Identifying progressive imaging genetic patterns via multi-task sparse canonical correlation analysis: a longitudinal study of the ADNI cohort

Abstract

Motivation: Identifying the genetic basis of the brain structure, function and disorder by using the imaging quantitative traits (QTs) as endophenotypes is an important task in brain science. Brain QTs often change over time while the disorder progresses and thus understanding how the genetic factors play roles on the progressive brain QT changes is of great importance and meaning. Most existing imaging genetics methods only analyze the baseline neuroimaging data, and thus those longitudinal imaging data across multiple time points containing important disease progression information are omitted.

Results: We propose a novel temporal imaging genetic model which performs the multi-task sparse canonical correlation analysis (T-MTSCCA). Our model uses longitudinal neuroimaging data to uncover that how single nucleotide polymorphisms (SNPs) play roles on affecting brain QTs over the time.

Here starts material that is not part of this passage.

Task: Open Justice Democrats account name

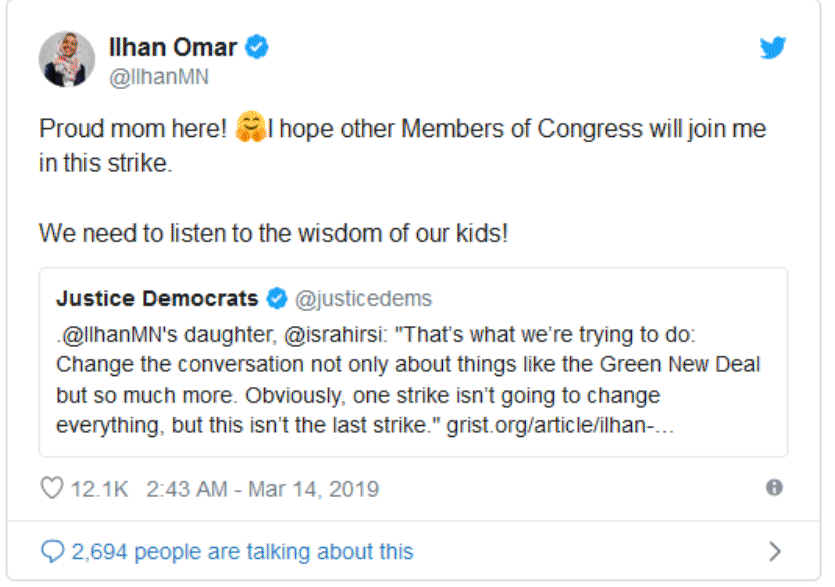Action: pos(157,298)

Incorporating the relationship of the longitudinal imaging data and that within SNPs, T-MTSCCA could identify a trajectory of progressive imaging genetic patterns over the time. We propose an efficient algorithm to solve the problem and show its convergence. We evaluate T-MTSCCA on 408 subjects from the Alzheimer's Disease Neuroimaging Initiative database with longitudinal magnetic resonance imaging data and genetic data available. The experimental results show that T-MTSCCA performs either better than or equally to the state-of-the-art methods. In particular, T-MTSCCA could identify higher canonical correlation coefficients and capture clearer canonical weight patterns. This suggests that T-MTSCCA identifies time-consistent and time-dependent SNPs and imaging QTs, which further help understand the genetic basis of the brain QT changes over the time during the disease progression.

Availability and implementation: The software and simulation data are publicly available at https://github.com/dulei323/TMTSCCA.

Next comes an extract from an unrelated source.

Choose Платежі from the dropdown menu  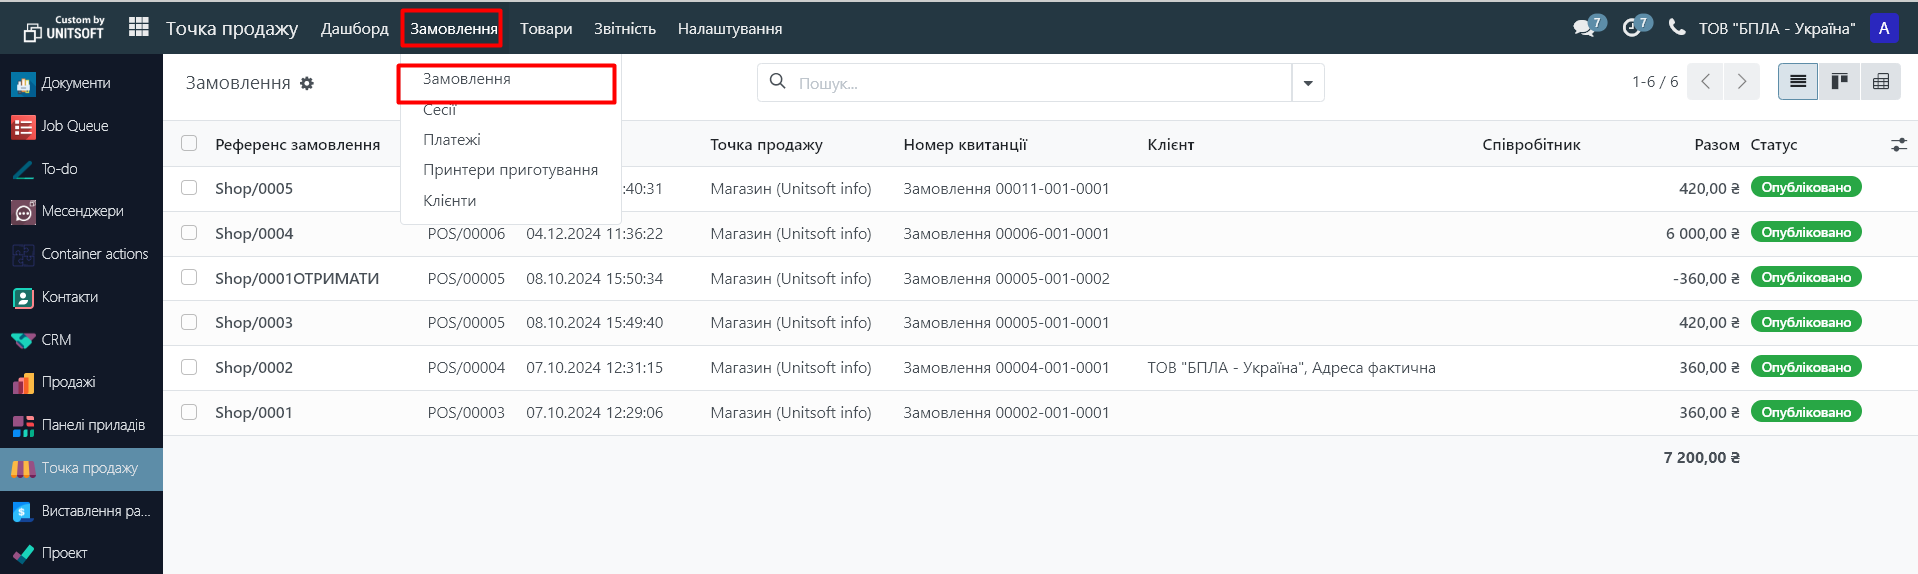452,140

Supplementary information: Supplementary data are available at Bioinformatics online.

Fig. 1.

Comparison of the mean canonical correlation coefficients (CCCs) obtained from 10-fold cross-validation trials. The CCCs at all time points are illustrated, where CCC_T1 is calculated between the SNP data and the imaging data at T1, and so forth.

Fig. 2.

Heat maps of canonical weights on synthetic data. Rows 1–4: Ground truth, mSCCA, TGSCCA and T-MTSCCA, respectively. In each row, U is on the left panel and V is on the right. Within each panel, there are four canonical weights associating with four time points. For our method, there are four canonical weights corresponding to four time points, i.e. T1, T2, T3, T4, for both U and V. For mSCCA and TGSCCA, the weight matrix U is stacked by the same canonical weight vector u.

Fig. 3.

Comparison of the mean canonical correlation coefficients (CCCs) obtained from 10-fold testing trials on ADNI.

Fig. 4.

Comparison of canonical weights in terms of SNPs averaged from 10-fold cross-validation trials. Each row corresponds to a SCCA method: (1) mSCCA; (2) TGSCCA and (3) T-MTSCCA. For our method, there are four rows corresponding to four time points, i.e. BL, M6, M12 and M24. For mSCCA and TGSCCA, the four rows are stacked by the same u.

Fig. 5.

Comparison of canonical weights in terms of each imaging QTs averaged from 10-fold cross-validation trials. Each row corresponds to a SCCA method: (1) mSCCA; (2) TGSCCA and (3) T-MTSCCA. Within each panel, there are four rows corresponding to four time points of imaging QTs, i.e. BL, M6, M12 and M24.